Let $-\infty < a < b \leq +\infty$. Suppose that $f_n$ converges uniformly to $f$ on $[a,r]$ for each $r\in(a,b)$. Prove that $f_n$ converges uniformly to $f$ on $[a,b)$ if, and only if, for each sequence ${b_n}$ that $b_n \leq b_{n+1}$ for all n $\in \mathbb{N}$, $b_n \to b$, and $f_n(b_n) -f(b_n) \to 0$.
($\Rightarrow$) Already proved.
($\Leftarrow$) I'm having problems with this part. I think that the way is to construct a sequence. Can you guys give me an ideia of how to prove this?
On
Suppose that the convergence is not uniform. Then there is a $\varepsilon>0$ such that$$(\forall N\in\mathbb N)(\exists n\in\mathbb N)\bigl(\exists x\in[a,b)\bigr):n\geqslant N\text{ and }\bigl\lvert f(x)-f_n(x)\bigr\rvert\geqslant\varepsilon.$$So, there is a sequence $(b_n)_{n\in\mathbb N}$ of elements of $[a,b)$ such that the inequality $\bigl\lvert f(b_n)-f_n(b_n)\bigr\rvert\geqslant\varepsilon$ occurs infinitely often. Since $[a,b)$ is bounded, you can assume without loss of generality the sequence $(b_n)_{n\in\mathbb N}$ converges to some $c\in[a,b]$. If $c\in[a,b)$, take some $r\in(c,b)$. Then you know that the convergence is uniform on $[a,r]$. This is impossible, because then we should have $\lim_{n\to\infty}f_n(b_n)=\lim_{n\to\infty}f(b_n)$. So, you can't have $c<b$. Therefore, $c=b$.
Suppose that $f_n$ does not converge uniformly to $f$ on $[a,b)$. We must then have the existence of some $\delta>0$ such that there exists an infinite subsequence $(n_k) \subset \mathbb N$, so that $\|f_{n_k}-f\|_\infty\geq\delta$ for every $k\in \mathbb N$. This means that for each $k\in \mathbb N$ there exists a $b_k\in [a,b)$ such that $|f_{n_k}(b_k)-f(b_k)|\geq \delta/2$.
However, our first assumption must mean that $b_k\to b$, else this sequence would contradict our uniform convergence on all closed subintervals (I leave the details of this to you).
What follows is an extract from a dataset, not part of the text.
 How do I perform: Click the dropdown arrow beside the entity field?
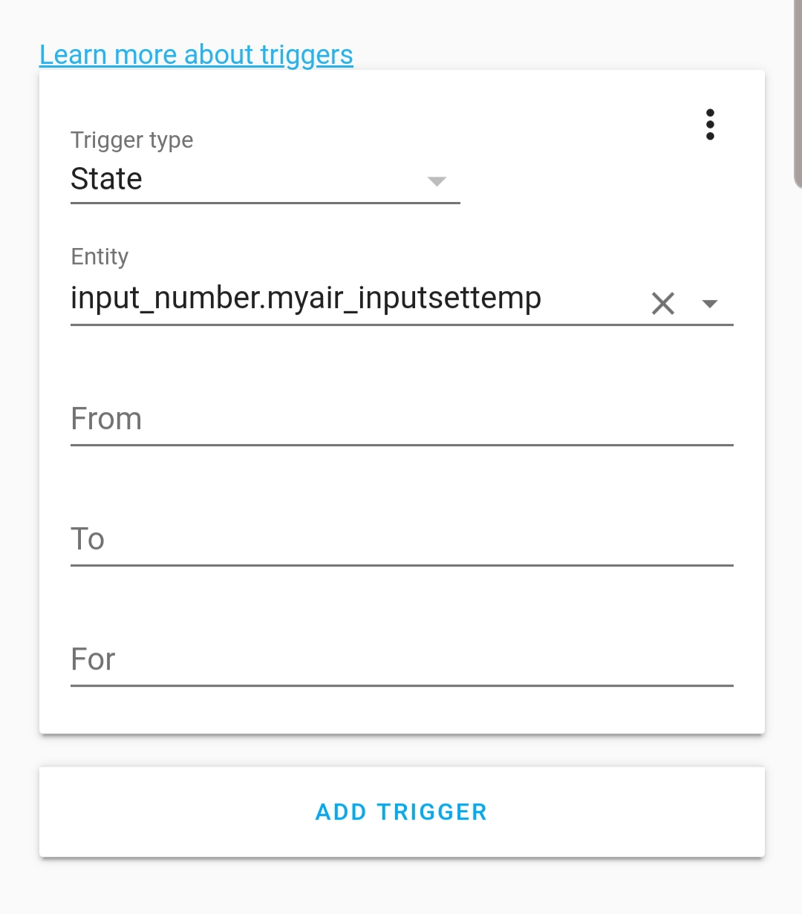(x=711, y=303)
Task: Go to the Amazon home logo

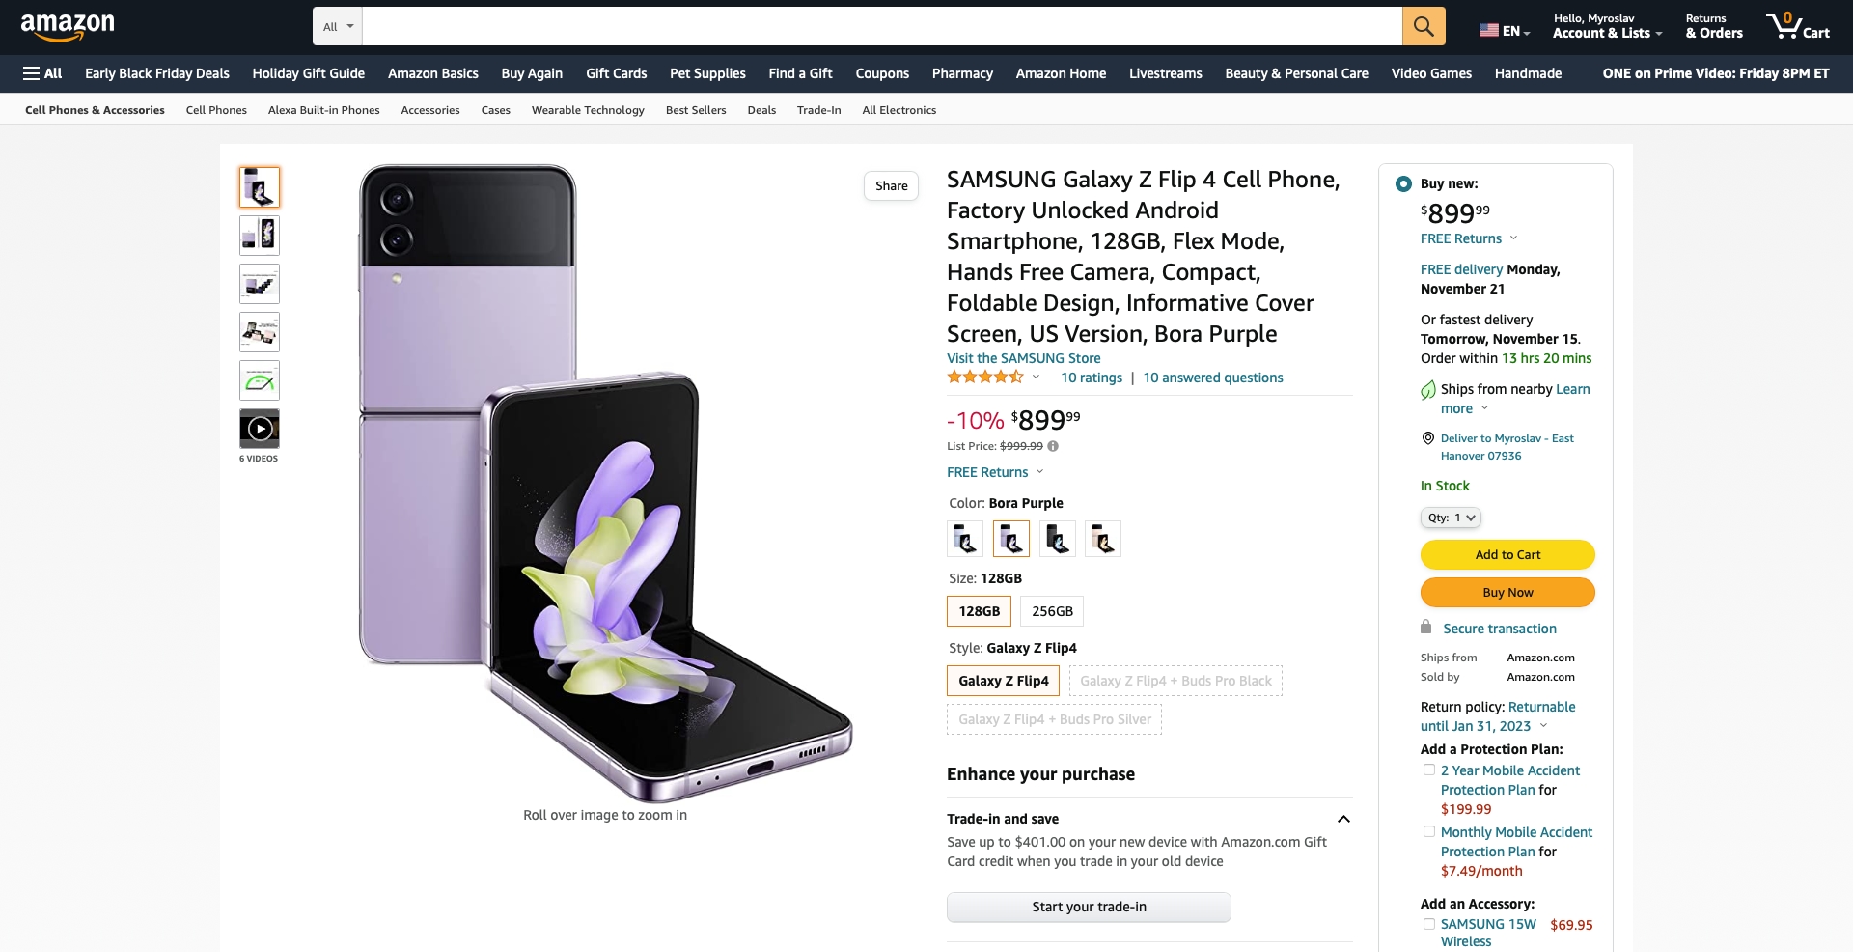Action: pyautogui.click(x=68, y=27)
With some possible reordering and choosing of our $b_k$, we can ensure that $b_{k+1}\geq b_k$, and still have $b_k\to b$. From this we can construct a sequence $(b_n)$ so that $b_{n_k}=b_k$ for all $k$ and still have $b_{n+1}\geq b_n$ and $b_n\to b$ (just by setting $b_n$ to be equal to the greatest $b_{n_k}$ with $n_k<n$ whenever $n\neq n_j$ for some $j$.) We thus have $f_n(b_n)-f(b_n)\to 0$, but $|f_{n_k}(b_{n_k})-f(b_{n_k})|\geq\delta/2$, a contradiction.